The Emergency Medical Technician program at Texas State Technical College in Harlingen recently made changes that bring more opportunity to current and future students.
Last year, after being under Workforce Training and Continuing Education for more than a decade, TSTC’s EMS program received the accreditation it needed to offer a certificate and associate degree track.
With this move, the program is now able to accept financial aid and offer students credit by certification.
“This is a huge move for our program and for our students,” said TSTC EMS instructor Ruben Ramirez. “It helps our students save time and money, and doesn’t delay their growth in the field.”
To take advantage of the program’s credit by certification, a student must already be a certified EMT basic or advanced EMT seeking to become a paramedic, or a certified paramedic seeking an associate degree.
The students’ Texas Department of State Health Services certification and experience will be considered when determining credit.
Ramirez said unlike other colleges that require the students to retake the EMT Basic courses to be accepted into a paramedic program, TSTC will accept the department of state health certification as college credit after a student credit evaluation is complete.
“These students are working in the field already and getting plenty of experience,” said Ramirez. “We trust that they are skilled and ready for the challenges of becoming a paramedic.”
Ramirez added the student credit evaluation does come with a $75 fee, which is $25 per course that is transferred, whereas repeating the EMT Basic program can costs students between $1,000 and $3,000.
TSTC EMS student Jacob Luna is an advanced EMT. He received both his EMT certificates from another institution and, because all of his credits transferred, he is on the path to becoming a paramedic.
“I have seen the light at TSTC. Easier process, less fees and less hassle,” said Luna. “I’m finally finishing what I started and no limits or barriers. I’m grateful for the opportunity TSTC has given me.”
The 36-year-old is a full-time dad, full-time student and full-time firefighter with the City of Pharr, where he has been for nearly two decades. He expects to graduate in Spring 2020.
“Becoming a paramedic will allow me to practice a wider scope of patient care, will give me more job opportunities and will show my son that anything is possible,” said Luna.

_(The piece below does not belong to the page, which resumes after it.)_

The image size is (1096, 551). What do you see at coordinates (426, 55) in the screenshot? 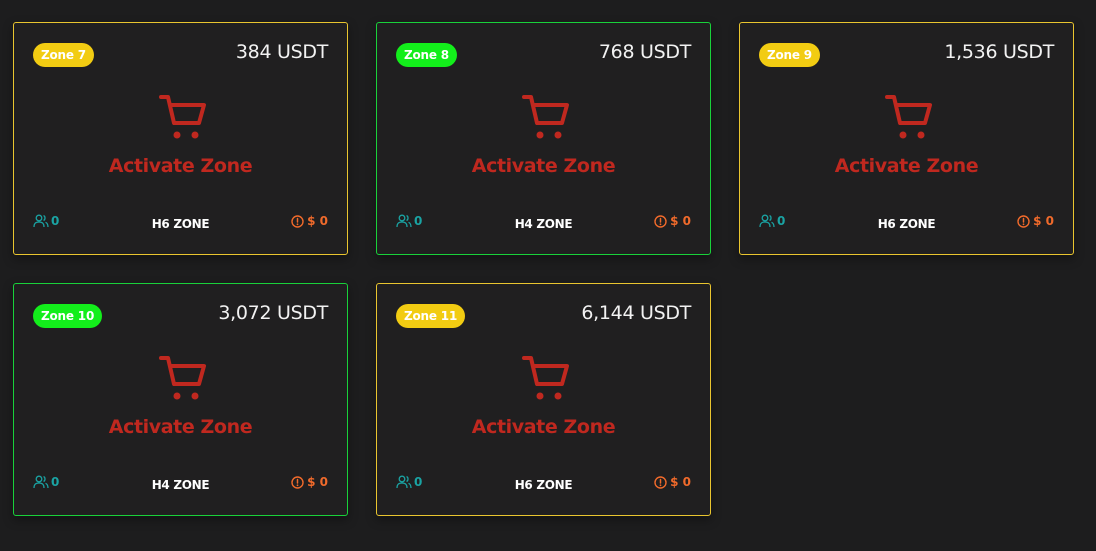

Richard “Erick” McLaughlin was only 18-year-old when he started working as a firefighter. He spent 10 years with the San Juan Fire Department, and currently works with the Edinburg Fire Department and as a full-time EMT Basic with MedCare EMS in McAllen.

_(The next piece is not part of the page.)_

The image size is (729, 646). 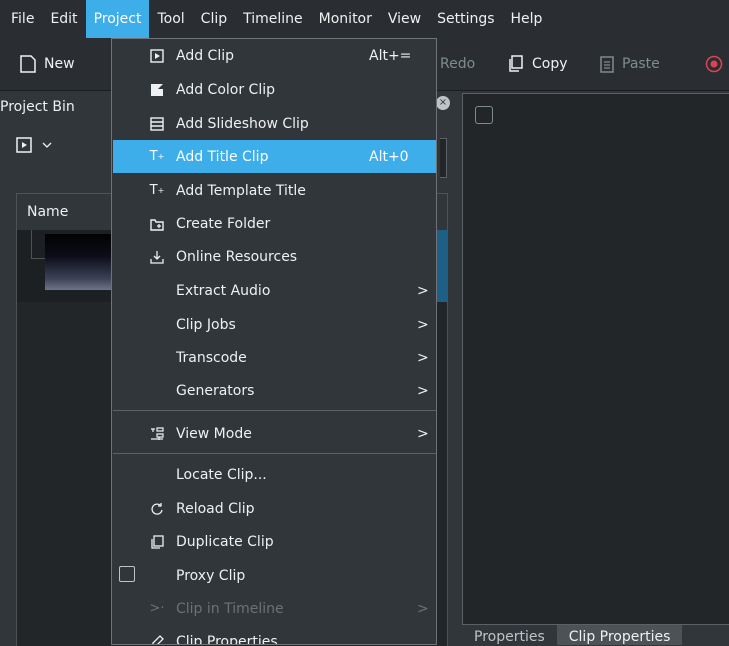 I want to click on tab-properties: Properties, so click(x=510, y=635).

“My end goal is to become a paramedic,” said McLaughlin. “I could have chosen to go anywhere, but I chose TSTC because they accepted my certificate as credit and now I’m pursuing my associate degree.”
“I recommend this program to anyone looking to grow in this field,” McLaughlin added. “From my experience, many of my own colleagues have been encouraged to enroll at TSTC.”
The paramedic program takes one year to complete and runs January to January. Students must complete clinical and practicum rotations before graduating.
A student enrolled in the paramedic program can either obtain a certificate or associate degree.
Once a student graduates from the program and passes the National Registry of Emergency Medical Technicians exam, he/she can work anywhere across the country with emergency medical services, schools, hospitals or as safety officers.
“This program was designed and created to mirror our program in West Texas to ensure that our students find success,” said Ramirez. “There is a demand for skilled paramedics in the industry and this will help fill that gap.”
TSTC’s Paramedic program is always accepting applications and hosts an information session every Tuesday at 2 p.m. in Building D, Room 114.